The first open source ChatGPT equivalent appears to have appeared. On top of Google’s PaLM architecture, which includes 540 billion parameters, is an implementation of RLHF (Reinforcement Learning with Human Feedback). The developer in charge of reversing engineering closed-sourced AI systems like Meta’s Make-A-Video released PaLM + RLHF, ChatGPT Equivalent, which is now open source and functions similarly to ChatGPT. It’s referred to as a work-in-progress. The system combines PaLM, a sizable language model from Google, with a technique called Reinforcement Learning with Human Feedback, or RLHF, to build a system that can practically execute every function that ChatGPT can, including email authoring and code recommendations.
RLHF + PaLM are not pre-trained. In order for the system to actually work, it must have acquired the crucial training utilising sample data from the web. After downloading PaLM + RLHF, a ChatGPT-like experience won’t arise suddenly; that would require producing gigabytes of text from which the model can learn and finding hardware able to handle the training demand. PaLM + RLHF won’t be able to take the place of ChatGPT unless a well-funded initiative (or individual) goes to the trouble of educating and making it available to the general public.
The good news is that several similar projects to mimic ChatGPT, including one operated by the research team CarperAI, are emerging swiftly. Along with start-ups Scale AI and Hugging Face, open AI research organisation EleutherAI, and CarperAI, the first ready-to-use ChatGPT-like AI model trained with human feedback will be made public. A project to replicate ChatGPT using the most modern machine learning techniques is being led by the nonprofit LAION. The first dataset needed to train Stable Diffusion was given by LAION.

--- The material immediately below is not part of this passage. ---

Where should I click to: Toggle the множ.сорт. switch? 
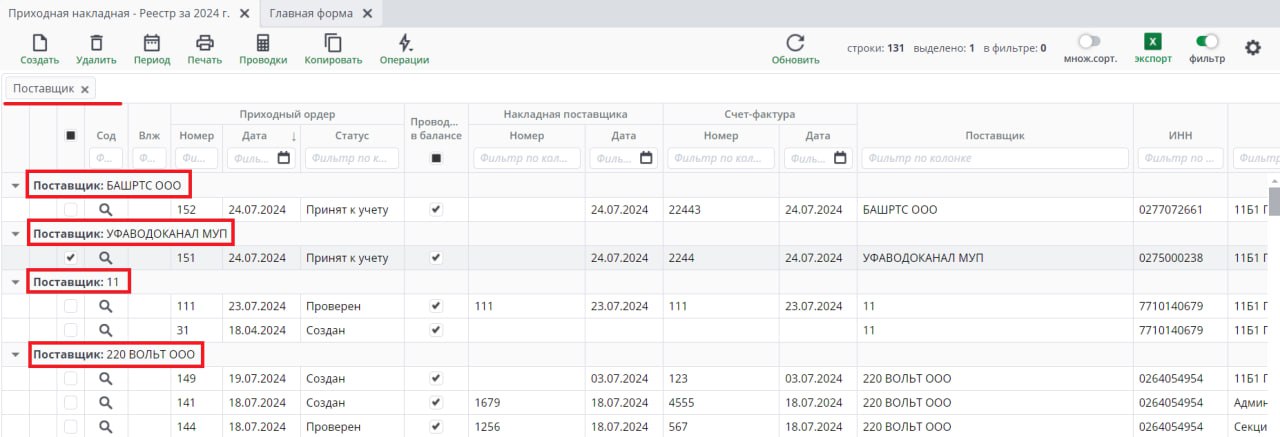pos(1089,42)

Both ChatGPT and PaLM + RLHF share a secret sauce called Reinforcement Learning with Human Feedback, which aims to better match language models with what users want them to do. In RLHF, a language model is fine-tuned using a dataset that includes prompts that correspond to what volunteers’ expectations for the model are, such as “Machine learning is a form of AI…” The language model utilised in PaLM + RLHF is PaLM. The volunteers rank each response from best to worst after inputting the aforementioned cues into the refined model, which generates multiple responses. After that, a “reward model” is trained using the rankings, which takes the responses from the first model and arranges them in accordance with preference while filtering for the procedure of gathering training data is expensive.

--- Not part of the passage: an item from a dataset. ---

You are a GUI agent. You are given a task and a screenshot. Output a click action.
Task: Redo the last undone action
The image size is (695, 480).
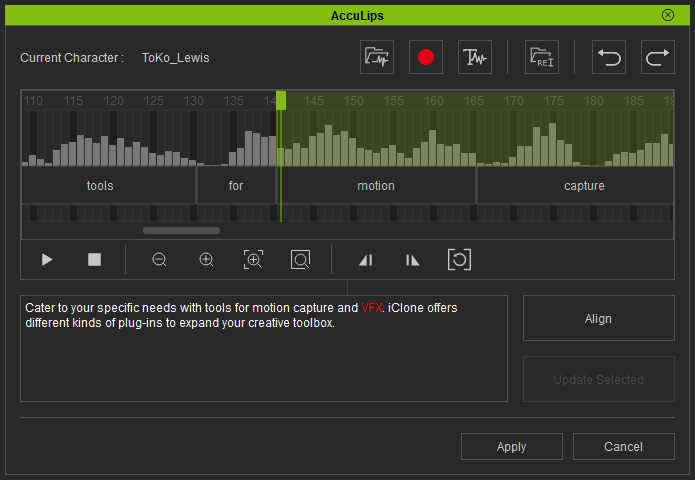click(658, 58)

Training also doesn’t come cheap. The language model’s 540 billion parameters, or language model’s constituent parts, were learned from the training set. A 2020 study estimated that building a text-generating model with only 1.5 billion parameters may cost up to $1.6 million. The open source model Bloom, which has 176 billion parameters, was trained over the course of three months using 384 Nvidia A100 GPUs, each of which costs thousands of dollars. It is also difficult to run a trained model with the PaLM + RLHF size.